> _Consigne_
Recopiez, s'il vous plaît, le passage de l'incipit de Bouche cousue qui s'ouvre sur les mots contenant "Pour la première fois depuis" et se ferme sur "désire un enfant.", en changeant "sept ans" en "huit ans".

> _Texte du document_
Mazarine Pingeot - Incipit de Bouche cousue

Dans l'incipit de "Bouche cousue", Mazarine Pingeot exprime, dans un style exigeant proche de la prose poétique, son besoin de se réapproprier les souvenirs liés à son père, avant de devenir mère à son tour.

Jarnac, je n'en connais que la pluie. Les huit janvier, il ne fait pas beau en Charente. L'anniversaire de la mort de papa. Désormais les années commencent ainsi.


Pour la première fois depuis sept ans, je ne suis pas allée à Jarnac avec les Autres me recueillir sur la tombe de mon père.

Pour la première fois, je désire un enfant.

Faut-il s'éloigner d'une tombe pour faire un enfant ?


Un enfant pour de vrai. Pas ce caprice d'une plénitude abstraite, pas ce besoin de retenir un homme, pas cet attendrissement devant des chaussons de laine. Enfin je crois.

Je vais me faire espace, air et place pour l'accueillir. Mais, avant, il faut dévider par des mots les noeuds de la mémoire. Mon corps est un musée d'archives obstrué par le silence.


De mon père, beaucoup d'images qui appartiennent à tout le monde. Mes souvenirs n'ont personne à qui se dire, personne qui pourrait les partager. Mes souvenirs n'appartiennent pas non plus à mon père, c'est moi qui les garde, moi toute seule, moi qui n'ai pas de mémoire, et qui les laisse s'évanouir parce qu'on ne peut rien contre l'amnésie.

Mais tu vas arriver. Un jour. Et devant toi, l'enfant, je serai responsable de ces trous de mémoire.

> _Données fournies_
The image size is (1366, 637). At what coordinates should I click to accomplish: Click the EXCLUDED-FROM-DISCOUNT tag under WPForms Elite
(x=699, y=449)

> _Réponse rédigée_
Pour la première fois depuis huit ans, je ne suis pas allée à Jarnac avec les Autres me recueillir sur la tombe de mon père.

Pour la première fois, je désire un enfant.